When treating of love in fiction or anthropology, it is easier and more pleasant to imagine objects really worth of admiration. In the Trobriands it would not be difficult to find them, even for one equipped with European taste and Nordic race prejudices; for, within a considerable variety of types, there are to be found men and women with regular delicate features, well-built lithe bodies, clear skins, and that personal charm which predisposes us towards a man, a nationality, or a race.
Verbal descriptions of a racial type are always weak and unconvincing. They may be couched in anthropometric terms and backed by numerical data, but these give little help to the imagination and could only stimulate a physical anthropologist. It is better for the reader to look at pictures where and in other works where the Trobrianders have been described, and to hear what the natives themselves have to say on the subject of beauty and its opposite.
The natives are never at a loss when asked what elements to the making of personal beauty in man or woman. The subject is not only interesting to them as to all other human beings, but is surrounded by a rich folklore and therefore commands an extensive vocabulary. Many of their legends and songs have been specially composed to exalt some famous dancer or singer, and in such texts there are descriptions of ornament and dress, and expressive phrases referring to personal appearance. The charms used in beauty magic give instructive indications of the Trobriader's desires and ideals as do also the laments for the dead, and descriptions of the blissful life in Tuma, the land of the departed.

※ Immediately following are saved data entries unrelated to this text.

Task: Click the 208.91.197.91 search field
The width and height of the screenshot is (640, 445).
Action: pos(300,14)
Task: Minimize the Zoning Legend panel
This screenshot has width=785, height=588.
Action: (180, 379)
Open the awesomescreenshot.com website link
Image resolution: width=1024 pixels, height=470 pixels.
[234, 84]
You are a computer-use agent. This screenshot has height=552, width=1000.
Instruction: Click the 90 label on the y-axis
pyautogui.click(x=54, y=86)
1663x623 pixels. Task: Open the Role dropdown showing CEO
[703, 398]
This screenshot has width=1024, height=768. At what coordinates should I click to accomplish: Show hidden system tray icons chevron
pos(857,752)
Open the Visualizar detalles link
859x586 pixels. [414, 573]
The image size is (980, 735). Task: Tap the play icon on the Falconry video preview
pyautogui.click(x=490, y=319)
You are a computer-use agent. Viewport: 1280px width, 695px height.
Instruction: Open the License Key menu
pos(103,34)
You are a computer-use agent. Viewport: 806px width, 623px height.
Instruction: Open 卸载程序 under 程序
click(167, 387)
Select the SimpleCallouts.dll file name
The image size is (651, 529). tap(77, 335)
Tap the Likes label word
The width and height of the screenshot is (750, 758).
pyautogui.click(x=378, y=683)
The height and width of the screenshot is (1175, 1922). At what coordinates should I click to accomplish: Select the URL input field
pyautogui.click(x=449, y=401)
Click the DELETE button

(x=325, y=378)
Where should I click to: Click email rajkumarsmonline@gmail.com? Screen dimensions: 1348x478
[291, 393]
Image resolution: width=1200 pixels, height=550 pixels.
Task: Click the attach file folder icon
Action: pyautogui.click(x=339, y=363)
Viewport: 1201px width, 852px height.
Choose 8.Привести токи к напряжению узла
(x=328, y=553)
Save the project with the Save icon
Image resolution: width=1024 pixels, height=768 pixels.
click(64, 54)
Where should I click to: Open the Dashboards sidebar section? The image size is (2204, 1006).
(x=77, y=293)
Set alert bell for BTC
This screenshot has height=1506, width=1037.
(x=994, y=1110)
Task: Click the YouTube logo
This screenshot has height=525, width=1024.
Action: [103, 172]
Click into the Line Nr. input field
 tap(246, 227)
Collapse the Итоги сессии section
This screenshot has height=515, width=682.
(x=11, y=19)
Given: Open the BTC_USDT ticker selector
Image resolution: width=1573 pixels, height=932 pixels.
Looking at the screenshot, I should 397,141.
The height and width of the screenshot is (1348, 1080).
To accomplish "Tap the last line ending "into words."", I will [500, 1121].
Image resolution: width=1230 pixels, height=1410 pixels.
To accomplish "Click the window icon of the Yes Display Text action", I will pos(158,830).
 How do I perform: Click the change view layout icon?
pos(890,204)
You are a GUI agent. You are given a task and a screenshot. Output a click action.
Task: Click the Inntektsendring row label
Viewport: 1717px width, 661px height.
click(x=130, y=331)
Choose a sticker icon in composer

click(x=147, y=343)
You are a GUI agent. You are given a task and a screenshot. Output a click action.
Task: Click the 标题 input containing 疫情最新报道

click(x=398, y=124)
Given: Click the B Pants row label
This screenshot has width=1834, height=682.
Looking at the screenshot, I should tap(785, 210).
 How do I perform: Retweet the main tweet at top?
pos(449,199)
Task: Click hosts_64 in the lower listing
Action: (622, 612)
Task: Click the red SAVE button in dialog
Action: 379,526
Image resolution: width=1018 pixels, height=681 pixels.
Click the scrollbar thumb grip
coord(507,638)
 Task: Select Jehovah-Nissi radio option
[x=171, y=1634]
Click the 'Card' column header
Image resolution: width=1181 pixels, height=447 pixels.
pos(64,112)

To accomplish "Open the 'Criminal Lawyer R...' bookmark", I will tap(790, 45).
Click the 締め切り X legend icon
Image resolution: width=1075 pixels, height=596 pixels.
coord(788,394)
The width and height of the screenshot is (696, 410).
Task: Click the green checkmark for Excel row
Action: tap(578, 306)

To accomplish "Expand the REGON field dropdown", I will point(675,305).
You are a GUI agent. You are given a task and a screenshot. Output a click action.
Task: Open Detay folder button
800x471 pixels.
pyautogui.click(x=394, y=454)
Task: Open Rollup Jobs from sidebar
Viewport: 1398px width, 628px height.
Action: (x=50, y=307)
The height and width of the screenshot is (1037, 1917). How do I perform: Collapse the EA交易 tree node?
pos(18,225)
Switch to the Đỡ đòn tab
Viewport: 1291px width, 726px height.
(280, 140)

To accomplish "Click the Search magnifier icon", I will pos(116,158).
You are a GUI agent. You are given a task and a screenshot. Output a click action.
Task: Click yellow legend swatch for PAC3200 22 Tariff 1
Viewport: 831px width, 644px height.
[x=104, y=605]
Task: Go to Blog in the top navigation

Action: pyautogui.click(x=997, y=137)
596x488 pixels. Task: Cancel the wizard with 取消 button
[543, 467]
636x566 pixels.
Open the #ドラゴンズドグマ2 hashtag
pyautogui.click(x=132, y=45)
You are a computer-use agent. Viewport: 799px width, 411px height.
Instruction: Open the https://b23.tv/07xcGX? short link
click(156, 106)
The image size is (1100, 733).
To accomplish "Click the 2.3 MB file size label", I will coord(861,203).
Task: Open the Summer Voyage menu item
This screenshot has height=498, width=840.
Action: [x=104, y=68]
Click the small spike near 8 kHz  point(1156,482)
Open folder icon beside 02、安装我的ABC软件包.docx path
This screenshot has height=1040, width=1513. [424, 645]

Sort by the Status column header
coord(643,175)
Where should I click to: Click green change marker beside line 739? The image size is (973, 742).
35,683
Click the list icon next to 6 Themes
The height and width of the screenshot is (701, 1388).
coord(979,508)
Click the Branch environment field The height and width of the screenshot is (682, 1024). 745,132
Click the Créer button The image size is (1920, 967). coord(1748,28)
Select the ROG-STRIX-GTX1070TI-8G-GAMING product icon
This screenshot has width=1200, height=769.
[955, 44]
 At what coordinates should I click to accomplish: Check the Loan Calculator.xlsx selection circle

But although the renown and tradition of famous beauties is handed down for generations with rich descriptive details, it is difficult for the ethnographer to find a living model for his inquiry. Whenever asking any of the old, and therefore expert, connoisseurs of beauty where any living woman could match the radiant divinities drawn from their own and their father's memories, the answer was always in the negative. The Golden Age of real beauty seems to be quite over!